小沢昭一さんが亡くなりました。

東京に生まれ、江戸の文化、日本の「芸」をこよなく愛した小沢さん、功績を見聞きするたびに惜しい人を亡くした思いを強くします。

以前もブログに書いたが、かつて小沢さんは「わらっていいとも」の初期の頃、番組のコーナー、テレホンショッキングにゲストに出た。

視聴者が、やらせじゃなく本気でスケジュールを飛ばして、次のゲストが駆けつけてくれるかハラハラ見ていた頃だ。

「いや、日頃タモリさんを見ていて是非お会いしたいと思っていました。あなたの芸は素晴らしい、心服、いや尊敬しています」というようなことを彼は言った。

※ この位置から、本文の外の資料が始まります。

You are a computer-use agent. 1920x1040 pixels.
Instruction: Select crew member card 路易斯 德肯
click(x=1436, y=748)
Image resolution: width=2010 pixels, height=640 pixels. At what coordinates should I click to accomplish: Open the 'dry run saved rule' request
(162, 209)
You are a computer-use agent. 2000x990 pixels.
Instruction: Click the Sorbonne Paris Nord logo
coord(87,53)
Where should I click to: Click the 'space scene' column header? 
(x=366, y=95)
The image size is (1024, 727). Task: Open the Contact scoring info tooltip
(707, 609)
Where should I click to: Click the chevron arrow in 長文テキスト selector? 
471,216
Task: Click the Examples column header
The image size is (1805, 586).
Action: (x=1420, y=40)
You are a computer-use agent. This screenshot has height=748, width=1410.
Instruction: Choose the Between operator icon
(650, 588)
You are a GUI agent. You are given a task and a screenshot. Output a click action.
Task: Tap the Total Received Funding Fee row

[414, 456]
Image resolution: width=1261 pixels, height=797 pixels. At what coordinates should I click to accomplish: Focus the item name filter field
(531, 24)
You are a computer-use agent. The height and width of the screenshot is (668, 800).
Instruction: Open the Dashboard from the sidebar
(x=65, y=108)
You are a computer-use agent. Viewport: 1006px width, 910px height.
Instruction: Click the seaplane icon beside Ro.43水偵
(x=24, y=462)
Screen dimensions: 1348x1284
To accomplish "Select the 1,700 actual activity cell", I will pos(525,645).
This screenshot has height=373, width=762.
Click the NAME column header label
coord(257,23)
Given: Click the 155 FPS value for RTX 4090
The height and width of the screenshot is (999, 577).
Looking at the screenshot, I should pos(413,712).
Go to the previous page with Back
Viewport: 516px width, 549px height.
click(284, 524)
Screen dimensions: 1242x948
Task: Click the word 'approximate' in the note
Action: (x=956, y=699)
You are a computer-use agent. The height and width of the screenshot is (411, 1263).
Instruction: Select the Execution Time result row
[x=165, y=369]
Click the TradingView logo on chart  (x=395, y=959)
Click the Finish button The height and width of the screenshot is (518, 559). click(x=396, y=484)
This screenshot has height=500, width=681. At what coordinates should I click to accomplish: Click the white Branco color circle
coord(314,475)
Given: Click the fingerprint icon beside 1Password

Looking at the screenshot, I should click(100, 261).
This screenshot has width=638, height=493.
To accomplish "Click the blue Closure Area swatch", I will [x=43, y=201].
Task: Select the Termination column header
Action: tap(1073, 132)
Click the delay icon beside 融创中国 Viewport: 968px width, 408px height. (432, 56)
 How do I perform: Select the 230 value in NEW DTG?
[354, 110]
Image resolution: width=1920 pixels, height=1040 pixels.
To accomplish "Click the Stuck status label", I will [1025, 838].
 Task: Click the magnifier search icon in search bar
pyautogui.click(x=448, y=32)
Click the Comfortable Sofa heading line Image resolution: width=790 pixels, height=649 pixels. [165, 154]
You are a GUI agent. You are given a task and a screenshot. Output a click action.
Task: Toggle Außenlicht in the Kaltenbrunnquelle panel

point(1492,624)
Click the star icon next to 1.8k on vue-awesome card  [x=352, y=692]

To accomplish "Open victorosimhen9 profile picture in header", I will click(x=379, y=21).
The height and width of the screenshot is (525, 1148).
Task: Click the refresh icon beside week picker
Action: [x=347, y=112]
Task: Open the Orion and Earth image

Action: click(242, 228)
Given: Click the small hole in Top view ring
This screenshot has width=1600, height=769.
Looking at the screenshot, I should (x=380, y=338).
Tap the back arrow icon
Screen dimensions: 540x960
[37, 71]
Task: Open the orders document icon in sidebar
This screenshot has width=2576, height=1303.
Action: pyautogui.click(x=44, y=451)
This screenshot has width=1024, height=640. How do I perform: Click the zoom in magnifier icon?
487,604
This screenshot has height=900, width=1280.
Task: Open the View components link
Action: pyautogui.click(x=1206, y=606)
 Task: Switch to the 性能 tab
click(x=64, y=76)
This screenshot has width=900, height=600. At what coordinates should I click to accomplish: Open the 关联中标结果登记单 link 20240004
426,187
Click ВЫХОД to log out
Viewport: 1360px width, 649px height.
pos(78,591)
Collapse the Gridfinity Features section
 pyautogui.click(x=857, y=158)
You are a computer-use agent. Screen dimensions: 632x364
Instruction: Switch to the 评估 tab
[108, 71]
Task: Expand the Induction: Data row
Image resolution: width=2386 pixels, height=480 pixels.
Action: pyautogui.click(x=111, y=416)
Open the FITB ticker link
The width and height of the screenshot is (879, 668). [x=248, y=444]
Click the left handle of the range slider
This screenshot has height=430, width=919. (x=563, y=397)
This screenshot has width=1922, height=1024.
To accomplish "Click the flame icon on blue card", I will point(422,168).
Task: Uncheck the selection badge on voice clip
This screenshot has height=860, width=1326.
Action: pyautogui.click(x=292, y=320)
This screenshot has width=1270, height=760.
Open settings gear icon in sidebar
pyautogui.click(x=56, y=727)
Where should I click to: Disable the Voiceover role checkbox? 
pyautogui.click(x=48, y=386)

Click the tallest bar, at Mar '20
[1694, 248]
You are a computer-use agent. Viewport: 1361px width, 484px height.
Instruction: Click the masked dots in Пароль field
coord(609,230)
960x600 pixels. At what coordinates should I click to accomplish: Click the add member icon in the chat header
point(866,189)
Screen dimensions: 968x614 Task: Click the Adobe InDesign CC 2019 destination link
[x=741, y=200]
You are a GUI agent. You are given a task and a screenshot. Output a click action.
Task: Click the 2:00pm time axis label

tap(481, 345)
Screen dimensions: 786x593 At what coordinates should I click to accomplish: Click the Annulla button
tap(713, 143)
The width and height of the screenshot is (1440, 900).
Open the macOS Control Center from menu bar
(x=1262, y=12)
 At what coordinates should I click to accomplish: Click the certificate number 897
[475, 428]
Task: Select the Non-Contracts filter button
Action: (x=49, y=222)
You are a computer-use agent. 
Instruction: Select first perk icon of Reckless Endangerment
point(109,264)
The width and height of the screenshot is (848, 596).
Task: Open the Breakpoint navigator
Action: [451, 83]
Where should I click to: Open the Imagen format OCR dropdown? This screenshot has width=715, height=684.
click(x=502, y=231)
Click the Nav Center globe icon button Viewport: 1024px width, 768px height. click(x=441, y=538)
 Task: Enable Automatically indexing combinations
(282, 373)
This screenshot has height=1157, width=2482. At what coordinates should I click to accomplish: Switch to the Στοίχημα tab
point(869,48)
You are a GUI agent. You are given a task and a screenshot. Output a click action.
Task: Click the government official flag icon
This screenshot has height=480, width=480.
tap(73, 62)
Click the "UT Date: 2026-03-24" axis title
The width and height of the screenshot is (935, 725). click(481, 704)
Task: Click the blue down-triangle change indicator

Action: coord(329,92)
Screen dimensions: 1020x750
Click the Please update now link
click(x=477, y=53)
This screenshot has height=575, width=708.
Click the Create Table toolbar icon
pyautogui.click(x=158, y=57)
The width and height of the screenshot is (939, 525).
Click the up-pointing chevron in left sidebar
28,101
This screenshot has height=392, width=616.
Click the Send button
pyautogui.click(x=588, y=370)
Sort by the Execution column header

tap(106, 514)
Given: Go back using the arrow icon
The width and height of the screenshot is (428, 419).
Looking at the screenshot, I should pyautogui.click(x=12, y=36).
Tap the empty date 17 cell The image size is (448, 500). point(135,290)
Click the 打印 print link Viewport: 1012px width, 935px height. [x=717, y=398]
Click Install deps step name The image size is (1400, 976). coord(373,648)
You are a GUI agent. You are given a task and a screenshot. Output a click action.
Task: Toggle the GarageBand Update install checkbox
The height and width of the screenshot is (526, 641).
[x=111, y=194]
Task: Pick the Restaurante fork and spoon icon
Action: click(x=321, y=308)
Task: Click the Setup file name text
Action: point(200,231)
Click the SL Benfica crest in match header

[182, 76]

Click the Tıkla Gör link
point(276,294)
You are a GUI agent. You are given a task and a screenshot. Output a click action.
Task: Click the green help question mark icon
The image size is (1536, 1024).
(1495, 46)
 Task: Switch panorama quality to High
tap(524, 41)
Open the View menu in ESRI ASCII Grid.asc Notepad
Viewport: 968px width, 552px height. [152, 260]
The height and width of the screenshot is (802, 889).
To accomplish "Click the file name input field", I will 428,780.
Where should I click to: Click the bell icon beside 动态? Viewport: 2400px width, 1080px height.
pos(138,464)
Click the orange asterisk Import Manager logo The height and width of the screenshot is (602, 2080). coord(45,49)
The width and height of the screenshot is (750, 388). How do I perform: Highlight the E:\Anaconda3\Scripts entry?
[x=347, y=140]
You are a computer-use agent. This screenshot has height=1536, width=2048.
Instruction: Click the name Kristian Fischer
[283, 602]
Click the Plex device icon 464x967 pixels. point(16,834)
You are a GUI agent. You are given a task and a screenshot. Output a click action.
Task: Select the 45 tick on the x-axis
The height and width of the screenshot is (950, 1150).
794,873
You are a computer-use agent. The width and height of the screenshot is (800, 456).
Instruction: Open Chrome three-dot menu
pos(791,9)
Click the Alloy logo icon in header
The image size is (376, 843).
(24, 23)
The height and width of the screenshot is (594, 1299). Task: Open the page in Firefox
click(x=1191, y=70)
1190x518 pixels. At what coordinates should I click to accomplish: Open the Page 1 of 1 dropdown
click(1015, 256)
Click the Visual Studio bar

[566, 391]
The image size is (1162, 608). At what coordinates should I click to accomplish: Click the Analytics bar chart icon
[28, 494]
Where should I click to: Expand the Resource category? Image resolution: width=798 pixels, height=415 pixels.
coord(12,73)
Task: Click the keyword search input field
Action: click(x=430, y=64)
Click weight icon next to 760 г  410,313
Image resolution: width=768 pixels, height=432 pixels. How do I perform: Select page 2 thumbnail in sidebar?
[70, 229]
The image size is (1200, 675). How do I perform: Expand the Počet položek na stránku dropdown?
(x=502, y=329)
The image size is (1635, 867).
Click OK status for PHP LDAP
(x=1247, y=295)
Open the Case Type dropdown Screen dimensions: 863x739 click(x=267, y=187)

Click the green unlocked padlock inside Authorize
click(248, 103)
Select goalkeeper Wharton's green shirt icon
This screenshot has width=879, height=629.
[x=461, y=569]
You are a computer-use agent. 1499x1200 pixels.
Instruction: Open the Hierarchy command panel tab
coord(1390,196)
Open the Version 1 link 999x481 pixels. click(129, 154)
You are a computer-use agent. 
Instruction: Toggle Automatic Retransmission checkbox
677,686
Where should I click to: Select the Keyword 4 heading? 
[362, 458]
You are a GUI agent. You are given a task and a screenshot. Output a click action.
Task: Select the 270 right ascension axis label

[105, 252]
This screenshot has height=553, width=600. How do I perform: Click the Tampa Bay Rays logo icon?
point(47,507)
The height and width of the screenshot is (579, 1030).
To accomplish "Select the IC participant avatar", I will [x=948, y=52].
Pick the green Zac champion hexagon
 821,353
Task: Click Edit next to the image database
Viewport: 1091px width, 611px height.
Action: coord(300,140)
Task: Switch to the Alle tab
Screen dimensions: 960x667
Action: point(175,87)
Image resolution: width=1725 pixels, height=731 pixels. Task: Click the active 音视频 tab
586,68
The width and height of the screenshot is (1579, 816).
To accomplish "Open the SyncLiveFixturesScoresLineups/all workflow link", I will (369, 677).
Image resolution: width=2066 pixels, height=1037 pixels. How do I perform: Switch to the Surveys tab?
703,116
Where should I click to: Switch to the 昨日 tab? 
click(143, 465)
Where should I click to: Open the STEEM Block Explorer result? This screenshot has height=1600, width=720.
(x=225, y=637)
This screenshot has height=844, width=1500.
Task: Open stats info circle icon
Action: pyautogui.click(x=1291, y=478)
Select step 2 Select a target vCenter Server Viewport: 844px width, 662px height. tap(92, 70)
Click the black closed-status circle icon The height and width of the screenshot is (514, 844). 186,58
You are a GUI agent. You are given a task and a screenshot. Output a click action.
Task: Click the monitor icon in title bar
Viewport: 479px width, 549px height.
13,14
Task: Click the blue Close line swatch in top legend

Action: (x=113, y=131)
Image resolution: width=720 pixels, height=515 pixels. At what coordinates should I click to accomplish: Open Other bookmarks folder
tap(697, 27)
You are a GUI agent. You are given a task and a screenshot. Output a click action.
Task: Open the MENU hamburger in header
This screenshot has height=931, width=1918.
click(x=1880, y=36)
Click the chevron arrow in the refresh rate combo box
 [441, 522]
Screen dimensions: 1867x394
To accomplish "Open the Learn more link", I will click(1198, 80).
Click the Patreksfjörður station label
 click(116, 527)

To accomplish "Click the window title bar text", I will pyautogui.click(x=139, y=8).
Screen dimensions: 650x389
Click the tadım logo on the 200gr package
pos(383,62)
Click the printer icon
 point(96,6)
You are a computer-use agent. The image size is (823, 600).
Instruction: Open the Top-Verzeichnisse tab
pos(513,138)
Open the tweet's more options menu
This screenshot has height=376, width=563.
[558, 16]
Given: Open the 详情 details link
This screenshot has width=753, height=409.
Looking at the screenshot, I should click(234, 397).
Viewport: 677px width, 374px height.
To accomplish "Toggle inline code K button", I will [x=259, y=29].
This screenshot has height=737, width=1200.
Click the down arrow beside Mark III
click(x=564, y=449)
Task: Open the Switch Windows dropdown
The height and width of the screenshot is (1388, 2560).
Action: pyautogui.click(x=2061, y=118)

ボクは、テレビ草創期からの大御所、小沢さんでもタモリさんの芸を評価してるんだと、素直に思った。

翌日のゲストは、小沢さんの仲間の「せきこえのろにあさらあめ」のおじさん、永六輔さんだった。

「彼はね~、どんな相手でも気持ちよくさせる芸を持っているんですよ」と言った。

江戸の幇間(ほうかん)、つまり太鼓持ちは、旦那衆について歩いて、座を盛り上げる芸を持っていた。

小沢昭一さんは、「江戸の芸」や、「放浪芸」研究の第一人者だった。

図式としては、ちゃめっけある永さんと小沢さんが、タモリさんを二日がかりではめたってことかもしれない。

「無駄飯を食った挙句のちゃんちゃんこ」 日出男

省みて当方、馬齢を重ねて本日60歳の誕生日を迎えてしまいました。

残された日々は多いんだか少ないんだかわかりませんが、これまでより少しは世のためになるよう生きたいと思っています。

これまで同様、みなさまのあたたかいお励ましをお願い申し上げます。